이렇게 하면 자신의 LLM을 쉽게 DDoS(서비스 거부) 공격에 노출시킬 수 있다고 말씀드릴 수 있습니다.

Hermes 칸반은 ~/.hermes/kanban.db로 뒷받침되는 내구성 있는 다중 프로필 보드입니다.
각 레인은 작업의 단계를 나타내고, 각 카드는 특정 Hermes 프로필이 할당받을 수 있는 작업입니다.
기본 제공 기능으로 디스패처는 한 번에 여러 ready(준비됨) 상태를 가진 작업을 승진(promote)시킬 수 있습니다. 이는 탄력적인 클라우드 API에는 적합하지만, 소규모 자체 호스팅 GPU 클러스터에서는 과부하를 유발할 수 있습니다.

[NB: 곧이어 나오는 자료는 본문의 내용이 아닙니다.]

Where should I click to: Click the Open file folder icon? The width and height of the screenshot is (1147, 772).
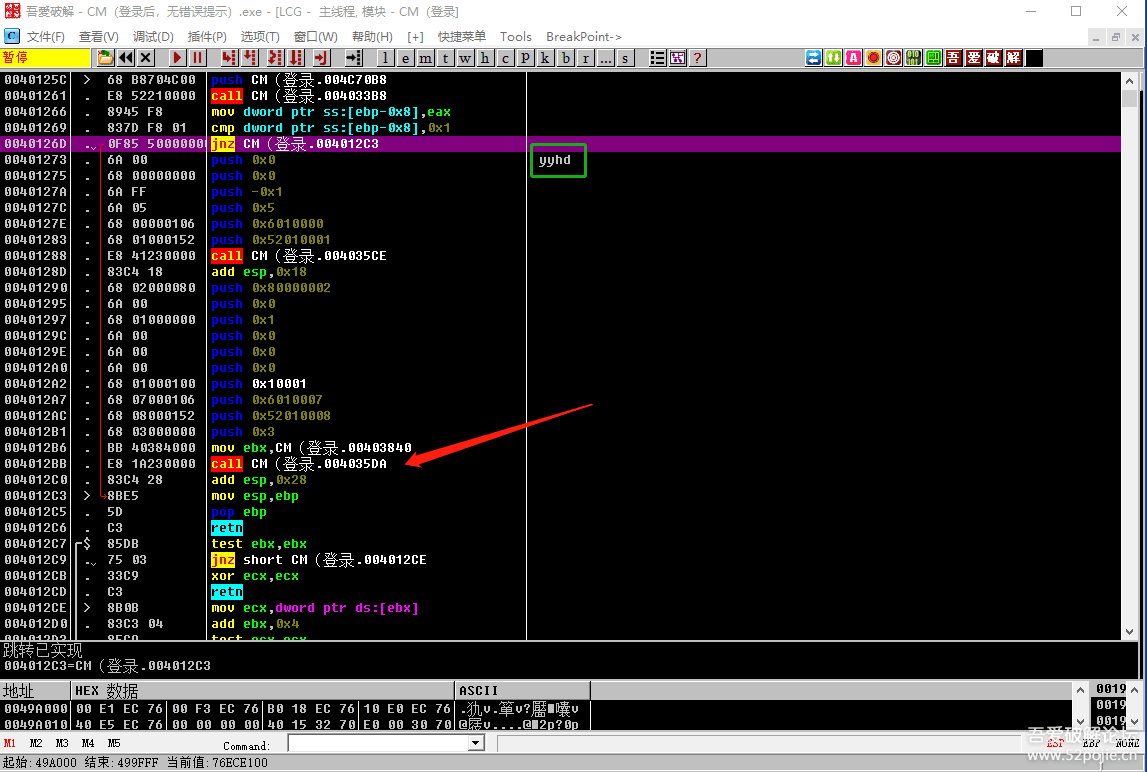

이 스택를 처음 사용하신다면, 더 넓은 Hermes 설정 및 운영 가이드와 주변 아키텍처에 대한 AI Systems pillar를 참조하십시오.

Hermes Kanban board with controlled workers

이 포스트에서는 다음 방법을 안내합니다:

  • Hermes 칸반 배포가 LLM 게이트웨이와 어떻게 상호 작용하는지 이해하기.
  • 무거운 작업에 대해 병렬 처리를 안전하게 제어하기.
  • 크론(cron)을 사용하여 승진을 배치하여 백그라운드 작업이 인터랙티브 사용과 충돌하지 않도록 하기.
  • 시스템 모니터링 및 튜닝을 통해 GPU가 과부하 없이 바쁘게 유지되도록 하기.

Hermes 칸반 및 디스패처의 작동 방식

높은 수준에서 시스템은 세 가지 레이어로 구성됩니다:

  1. 보드 - 작업, 열, 관계 및 이력을 위한 내구성 있는 SQLite 상태.
  2. 워커 - 작업을 처리하기 위해 격리된 워크스페이스에서 시작되는 Hermes 프로필.
  3. 디스패처 - 배포 가능한 카드를 스캔하고 실행을 시작하는 장수명 프로세스.

CLI 또는 대시보드에서 생성된 작업은 일반적으로 backlog(백로그) 또는 ready(준비됨) 상태로 시작합니다.
디스패처는 자격이 있는 카드를 스캔하여 원자적으로 하나를 클레임(claim)하고, 해당 도구 및 메모리와 함께 할당된 프로필을 시작합니다.
각 워커는 그 후 LLM 게이트웨이 또는 로컬 런타임(예: Ollama, vLLM, llama.cpp로 뒷받침되는 OpenAI 호환 엔드포인트)을 호출합니다. 이러한 런타임 간의 배포 선택 사항에 대해서는 LLM Hosting in 2026 Local Self-Hosted and Cloud Infrastructure Compared를 참조하십시오. Ollama 자체에서 요청 팬아웃(request fan-out)을 튜닝하는 경우, 이는 How Ollama Handles Parallel Requests와 잘 맞습니다.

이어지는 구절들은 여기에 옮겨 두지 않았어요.